━━ Extrait du texte ━━

Le jeudi 28 février 2008
Lysiane Gagnon
La Presse
Et si Barak Obama était un Blanc? Et si Hillary Clinton était un homme? Un Blanc ordinaire, avec l'expérience relativement limitée d'Obama, aurait-il eu une trajectoire aussi spectaculaire? Hillary aurait-elle eu la partie plus facile?
Évidemment, il est presque impossible d'imaginer une version masculine de Hillary, car l'un de ses principaux handicaps est d'être mariée à l'ancien président. Les électeurs en ont marre des dynasties familiales, et elle hérite en plus de tout ce que l'on peut reprocher à son mari. Le cas d'un homme voulant succéder à sa femme à la Maison-Blanche est bien difficile à imaginer!
Cela dit, il est clair qu'une partie du dédain dont elle est l'objet - un dédain qui s'accroît à chacune de ses défaites - tient au fait qu'elle soit une femme. Un homme affichant un bilan équivalent serait plus respecté et aurait plus de chances de remporter l'investiture, face à un candidat aussi léger qu'un Obama à la peau blanche.
Hillary en version masculine n'aurait pas affronté tous ces commentaires désobligeants sur ses vêtements, sa ligne, son ton de voix. Il n'aurait pas été jugé à partir des deux poids, deux mesures classiques encore à l'oeuvre aujourd'hui. (Hillary fait-elle preuve de détermination, on la dit rigide, froide, castratrice. Exprime-t-elle une émotion, on la dit manipulatrice, ou trop fragile pour devenir «commandant en chef»)
La loi des deux poids, deux mesures s'applique aussi à Obama. Mais lui, par contre, en bénéficie. À sa place, un Blanc aurait probablement été jugé plus sévèrement.
On lui aurait demandé plus souvent où est la substance, derrière l'éloquence et le charisme. On aurait souligné à gros traits rouges son manque d'expérience sur la scène nationale, et la naïveté de ses positions en politique étrangère, lui qui se dit prêt à rencontrer sans condition préalable les ennemis les plus irréductibles des États-Unis (Chavez et surtout Ahmadinejad). On aurait examiné de plus près le «pedigree» de ses conseillers (dont le trouble pasteur de l'église à laquelle il appartient). On l'aurait accusé à grands cris d'être irresponsable, lui qui prône le retrait immédiat des troupes en Irak, un pays ravagé que le retrait sans transition des forces américaines pourrait mener au bord de la guerre civile.

━━━

**Travail à faire:**
a - Recopiez sans rien changer le passage de la chronique sur Obama et Clinton qui commence à « Évidemment, il est » et se termine à « difficile à imaginer! ».
b - Relevez toutes les personnes désignées par leur nom dans la chronique sur Obama et Clinton, sans compter la signature.
c - Rédigez la suite de la chronique sur Obama et Clinton à partir de sa dernière phrase.

━━ Données enregistrées ━━

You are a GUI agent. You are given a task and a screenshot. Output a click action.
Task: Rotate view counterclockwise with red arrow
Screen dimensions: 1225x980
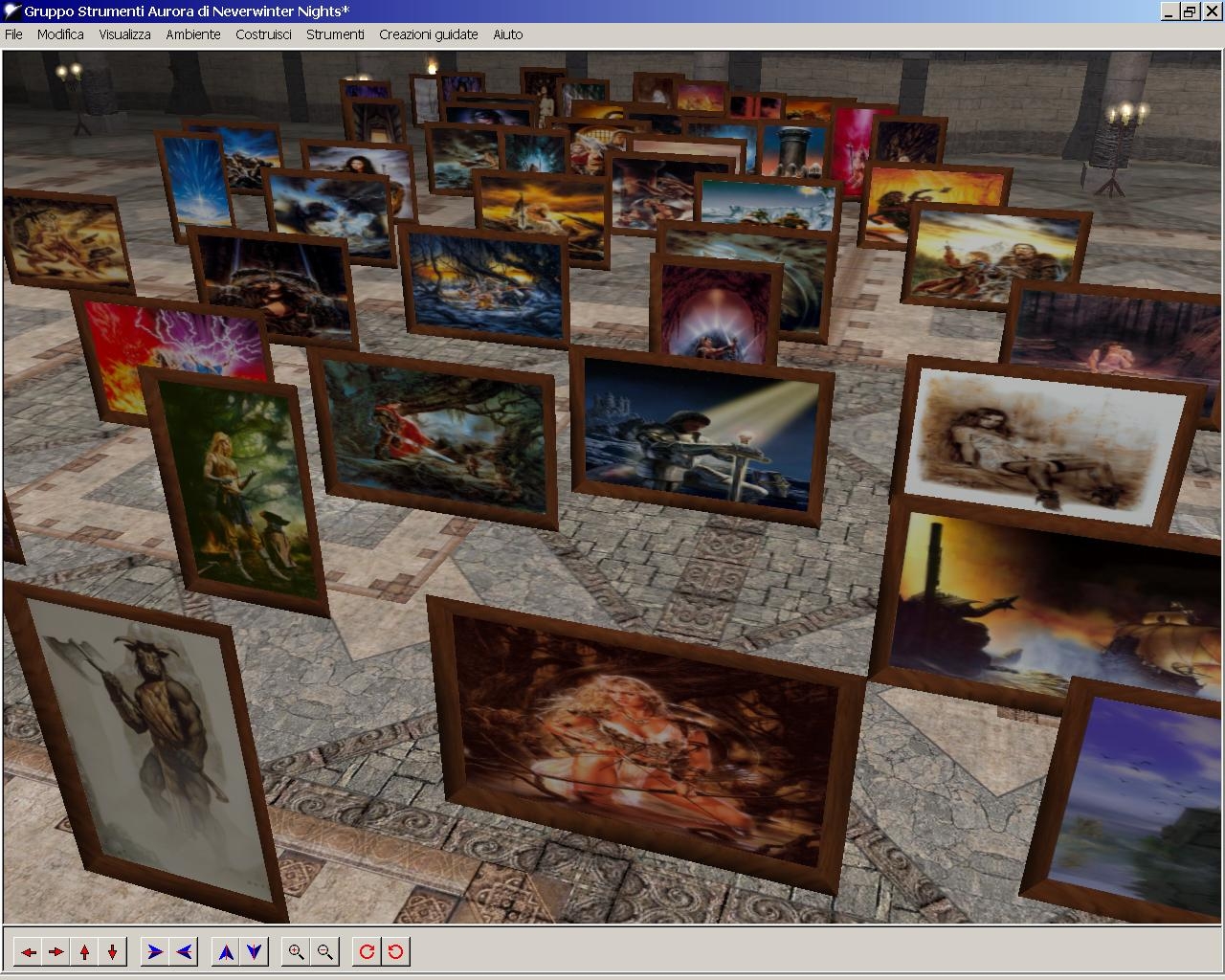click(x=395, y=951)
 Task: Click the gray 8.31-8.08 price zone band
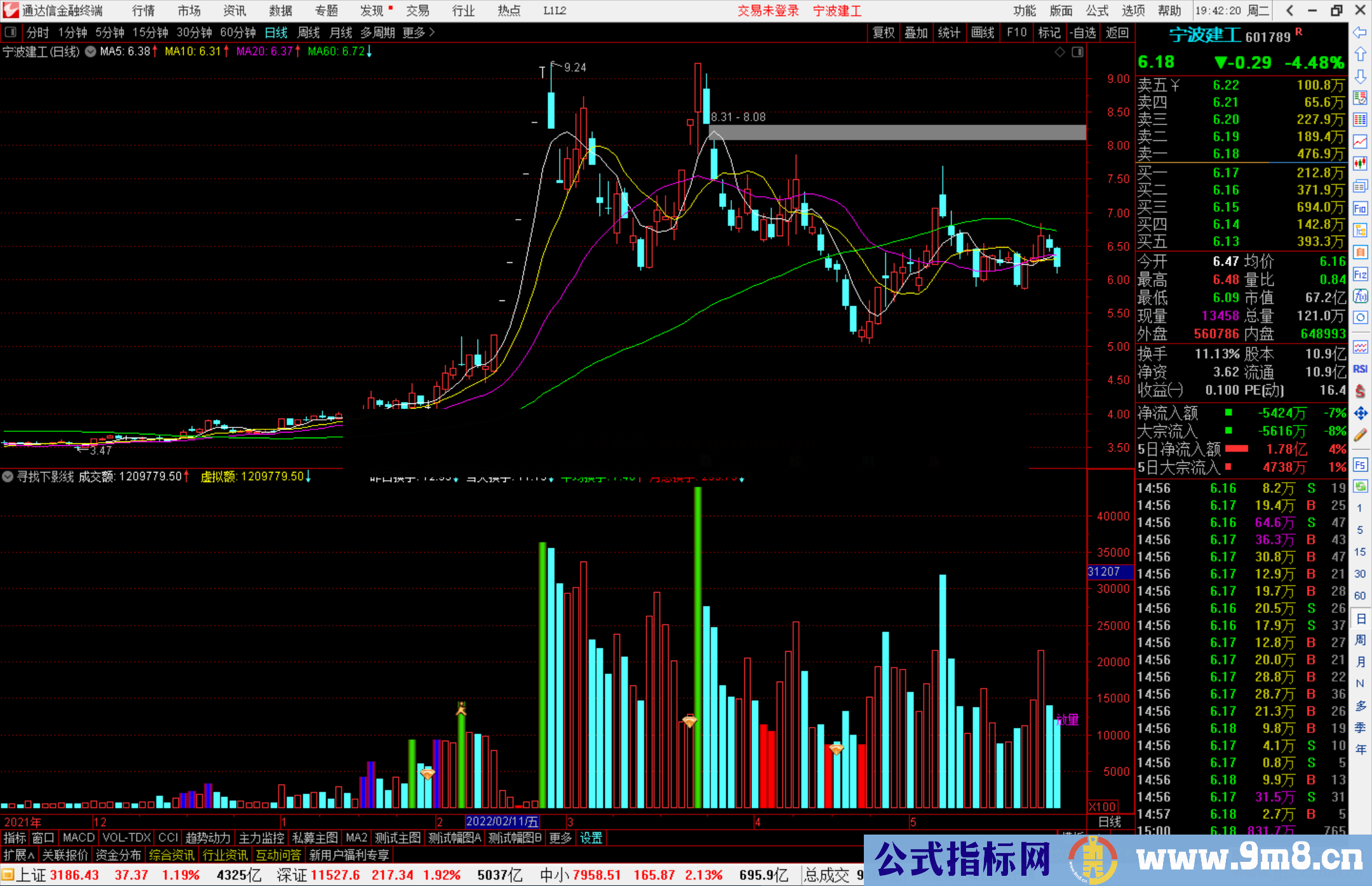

━━━
━━ Données enregistrées ━━

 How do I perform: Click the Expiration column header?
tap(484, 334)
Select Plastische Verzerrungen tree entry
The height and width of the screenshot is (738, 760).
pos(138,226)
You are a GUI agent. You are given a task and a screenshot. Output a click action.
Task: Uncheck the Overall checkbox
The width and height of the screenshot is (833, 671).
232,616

━━━
━━ Données enregistrées ━━

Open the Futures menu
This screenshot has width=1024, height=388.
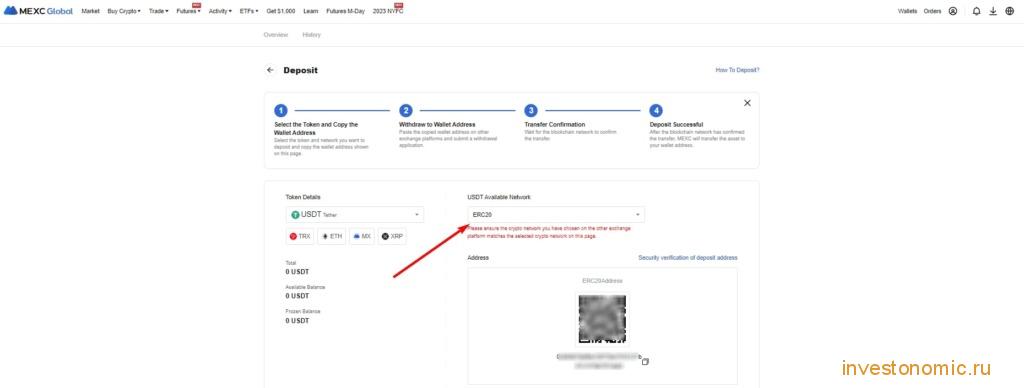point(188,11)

━━━

**Réponses par tâche:**
a -
Évidemment, il est presque impossible d'imaginer une version masculine de Hillary, car l'un de ses principaux handicaps est d'être mariée à l'ancien président. Les électeurs en ont marre des dynasties familiales, et elle hérite en plus de tout ce que l'on peut reprocher à son mari. Le cas d'un homme voulant succéder à sa femme à la Maison-Blanche est bien difficile à imaginer!

b - Barak Obama, Hillary Clinton, Chavez, Ahmadinejad

c -
Qu'on me comprenne bien. Je ne parle pas ici des accusations lancées contre Obama par des partisans républicains, qui ne se privent pas de lui trouver des poux et d'inventer des scandales. Je parle des observateurs relativement neutres, des médias modérés et des commentateurs d'allégeance démocrate, je parle de l'opinion publique en général, de tout ce monde qui, ces temps-ci, voit Obama dans sa soupe.
Je l'avoue, moi aussi je suis transportée à l'idée que les États-Unis se donnent un président noir. J'ai un souvenir indirect mais vivace de la ségrégation. J'aime l'idée que la grande démocratie américaine fasse mentir ses détracteurs, j'aime l'idée que dans la plupart des États, ce sont des majorités blanches qui ont voté pour Obama. Mais enfin, ce n'est pas une raison pour perdre tout sens critique!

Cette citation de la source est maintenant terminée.